Update: After the time of publication, G2VP informed Crunchbase News that the fund has not yet held its final closing, and, accordingly, we’ve amended language in this article to reflect that.
It’s been a little while since the green technology sector has had a new big fund enter the game. That’s changing.
According to SEC filings posted this afternoon, G2VP is raising its first fund, which is straightforwardly called “G2VP I, LLC.” If that doesn’t ring a bell, it should, because G2VP is the reincarnation of Kleiner Perkins‘s series of Green Growth (hence “G2”) funds.
The process of spinning G2VP out from the storied Silicon Valley venture firm started in early 2017, according to a Wall Street Journal article from the time. Public-facing signals that the Green Growth team was raising a new fund emerged with the first regulatory filing for the fund – posted exactly one year ago today on April 24, 2017 – which cited a total offering amount of $275 million.
364 days after the first LP check was signed, G2VP’s fund has raised $298.15, an oversubscription of 17.5 percent from initial targets.

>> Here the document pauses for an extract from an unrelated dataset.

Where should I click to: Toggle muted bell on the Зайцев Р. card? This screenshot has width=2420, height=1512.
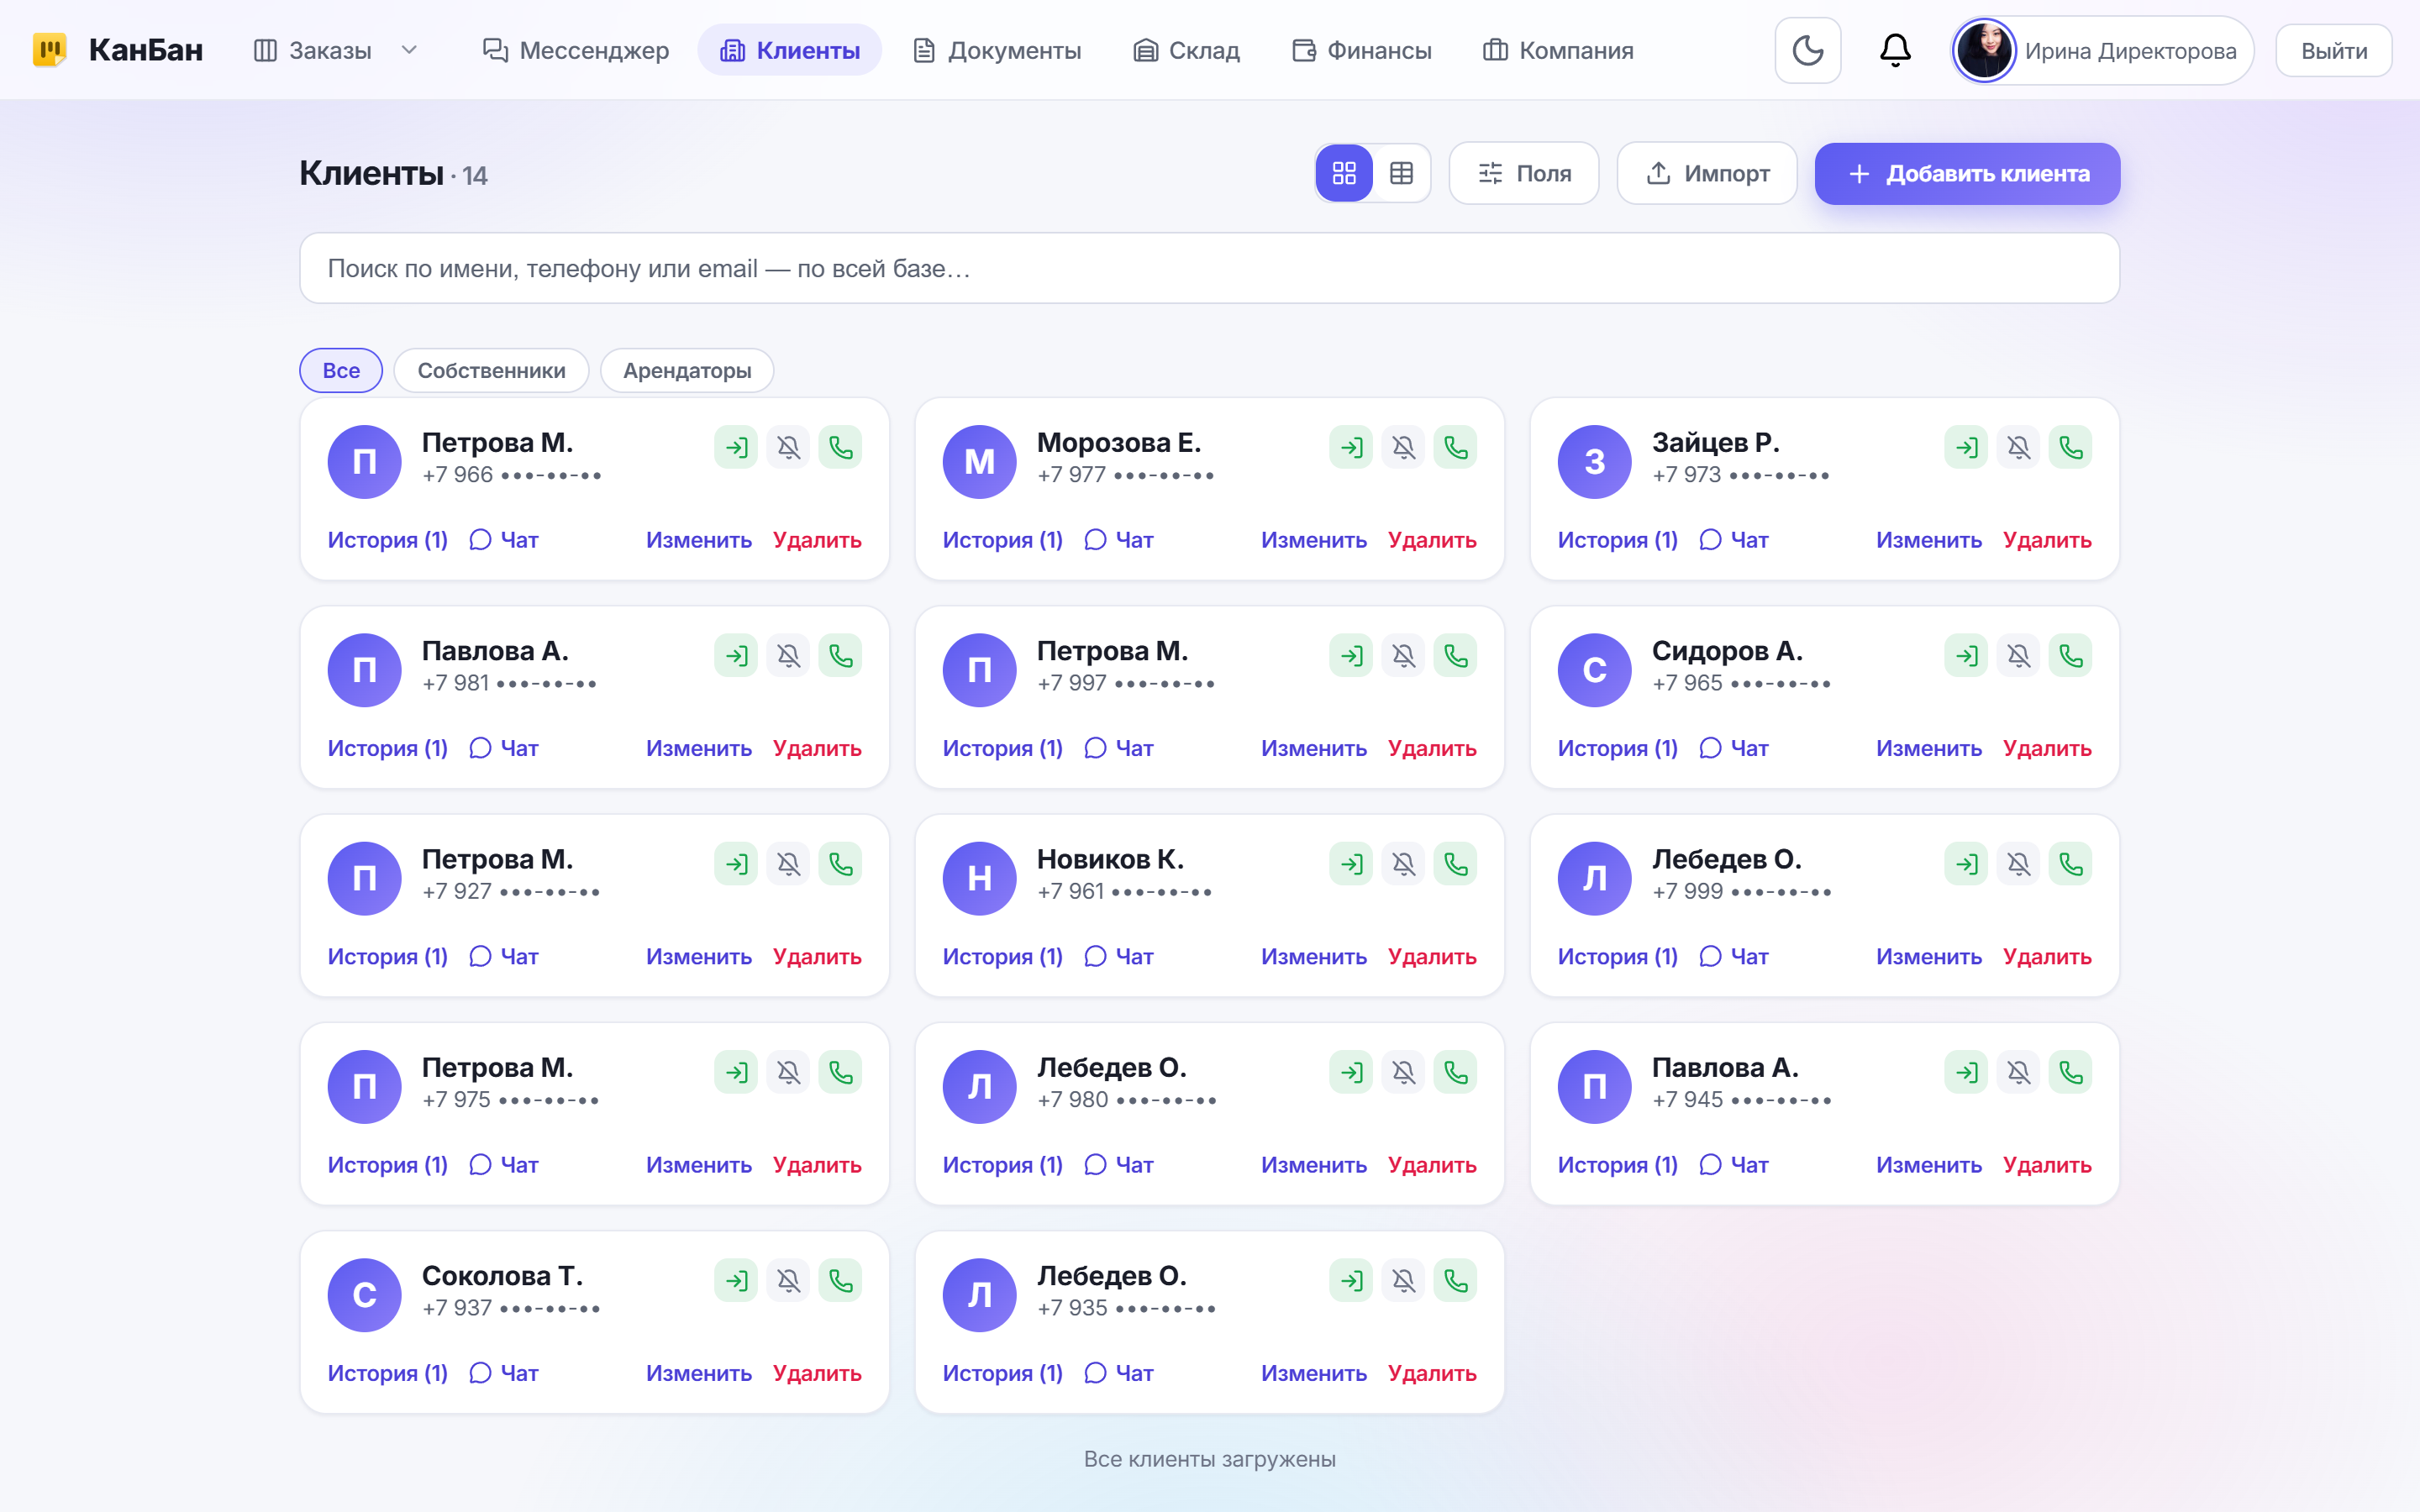coord(2018,447)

The general partners listed on G2VP’s fund are:
- Daniel Oros, a former member of the Green Growth Fund at Kleiner Perkins. Before KPCB, he was a vice president of Goldman Sach’s Special Situations Group.
- Benjamin Kortlang, a former partner in KPCB’s Green Growth Fund. He was also a vice president at Goldman Sachs.
- David Mount, another former partner in the Green Growth Fund. He was previously with Bain Capital.
- Brook Porter, a former partner of the Green Growth Fund who prior to joining the world of venture investing was the cofounder of Primafuel and R&D manager at Intelligent Energy.
And to be clear, G2VP appears to be a de novo entity, separate and apart from Kleiner Perkins.
This being said, a person familiar with Kleiner Perkins’s history said they “wouldn’t be surprised” if KPCB chairman John Doerr was “somehow involved” in encouraging G2VP’s team to proceed with the fund.
They added that Kleiner Perkins’ cleantech investment funds performed roughly in line with the other, more traditional tech-focused venture funds under the firm’s aegis.
They suggested that Kleiner Perkins encouraged the spinout because of some notable and public failures in its cleantech portfolio, which tarnished the firm’s reputation in the cleantech industry, despite its otherwise strong performance in the sector.